(Stored records)
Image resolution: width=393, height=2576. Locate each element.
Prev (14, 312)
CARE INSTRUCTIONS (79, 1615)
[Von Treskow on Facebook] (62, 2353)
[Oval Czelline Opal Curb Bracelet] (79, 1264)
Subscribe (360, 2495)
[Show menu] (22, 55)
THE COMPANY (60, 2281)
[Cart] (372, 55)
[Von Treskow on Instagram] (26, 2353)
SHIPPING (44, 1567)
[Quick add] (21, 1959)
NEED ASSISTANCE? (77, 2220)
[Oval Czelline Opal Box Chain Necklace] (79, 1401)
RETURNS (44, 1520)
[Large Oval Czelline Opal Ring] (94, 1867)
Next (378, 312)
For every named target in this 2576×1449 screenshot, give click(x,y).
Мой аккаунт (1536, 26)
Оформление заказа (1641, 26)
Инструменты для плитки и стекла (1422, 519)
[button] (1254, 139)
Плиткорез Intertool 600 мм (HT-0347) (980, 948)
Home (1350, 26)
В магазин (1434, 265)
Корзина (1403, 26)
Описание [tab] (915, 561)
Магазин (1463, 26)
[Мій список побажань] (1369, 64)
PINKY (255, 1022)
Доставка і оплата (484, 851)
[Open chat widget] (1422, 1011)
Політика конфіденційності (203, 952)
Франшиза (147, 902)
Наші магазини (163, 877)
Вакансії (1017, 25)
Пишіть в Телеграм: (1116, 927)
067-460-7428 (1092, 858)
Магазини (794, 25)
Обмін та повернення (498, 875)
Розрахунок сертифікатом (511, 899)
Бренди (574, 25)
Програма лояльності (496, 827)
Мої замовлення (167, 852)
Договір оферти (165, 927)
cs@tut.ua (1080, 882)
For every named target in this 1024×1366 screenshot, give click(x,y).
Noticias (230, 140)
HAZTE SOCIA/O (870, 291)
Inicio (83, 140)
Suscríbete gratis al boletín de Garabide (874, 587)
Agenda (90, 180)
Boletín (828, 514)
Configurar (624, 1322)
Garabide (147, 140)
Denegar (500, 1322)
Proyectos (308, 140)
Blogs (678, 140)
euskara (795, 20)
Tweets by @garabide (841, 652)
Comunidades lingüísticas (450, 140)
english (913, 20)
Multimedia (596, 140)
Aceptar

*Work task*.
All lines of the data above must be repeated exactly.

*Answer to this task*.
Image resolution: width=393, height=2576. Locate each element.
Prev (14, 312)
CARE INSTRUCTIONS (79, 1615)
[Von Treskow on Facebook] (62, 2353)
[Oval Czelline Opal Curb Bracelet] (79, 1264)
Subscribe (360, 2495)
[Show menu] (22, 55)
THE COMPANY (60, 2281)
[Cart] (372, 55)
[Von Treskow on Instagram] (26, 2353)
SHIPPING (44, 1567)
[Quick add] (21, 1959)
NEED ASSISTANCE? (77, 2220)
[Oval Czelline Opal Box Chain Necklace] (79, 1401)
RETURNS (44, 1520)
[Large Oval Czelline Opal Ring] (94, 1867)
Next (378, 312)
For every named target in this 2576×1449 screenshot, give click(x,y).
Мой аккаунт (1536, 26)
Оформление заказа (1641, 26)
Инструменты для плитки и стекла (1422, 519)
[button] (1254, 139)
Плиткорез Intertool 600 мм (HT-0347) (980, 948)
Home (1350, 26)
В магазин (1434, 265)
Корзина (1403, 26)
Описание [tab] (915, 561)
Магазин (1463, 26)
[Мій список побажань] (1369, 64)
PINKY (255, 1022)
Доставка і оплата (484, 851)
[Open chat widget] (1422, 1011)
Політика конфіденційності (203, 952)
Франшиза (147, 902)
Наші магазини (163, 877)
Вакансії (1017, 25)
Пишіть в Телеграм: (1116, 927)
067-460-7428 (1092, 858)
Магазини (794, 25)
Обмін та повернення (498, 875)
Розрахунок сертифікатом (511, 899)
Бренди (574, 25)
Програма лояльності (496, 827)
Мої замовлення (167, 852)
Договір оферти (165, 927)
cs@tut.ua (1080, 882)
For every named target in this 1024×1366 screenshot, give click(x,y).
Noticias (230, 140)
HAZTE SOCIA/O (870, 291)
Inicio (83, 140)
Suscríbete gratis al boletín de Garabide (874, 587)
Agenda (90, 180)
Boletín (828, 514)
Configurar (624, 1322)
Garabide (147, 140)
Denegar (500, 1322)
Proyectos (308, 140)
Blogs (678, 140)
euskara (795, 20)
Tweets by @garabide (841, 652)
Comunidades lingüísticas (450, 140)
english (913, 20)
Multimedia (596, 140)
Aceptar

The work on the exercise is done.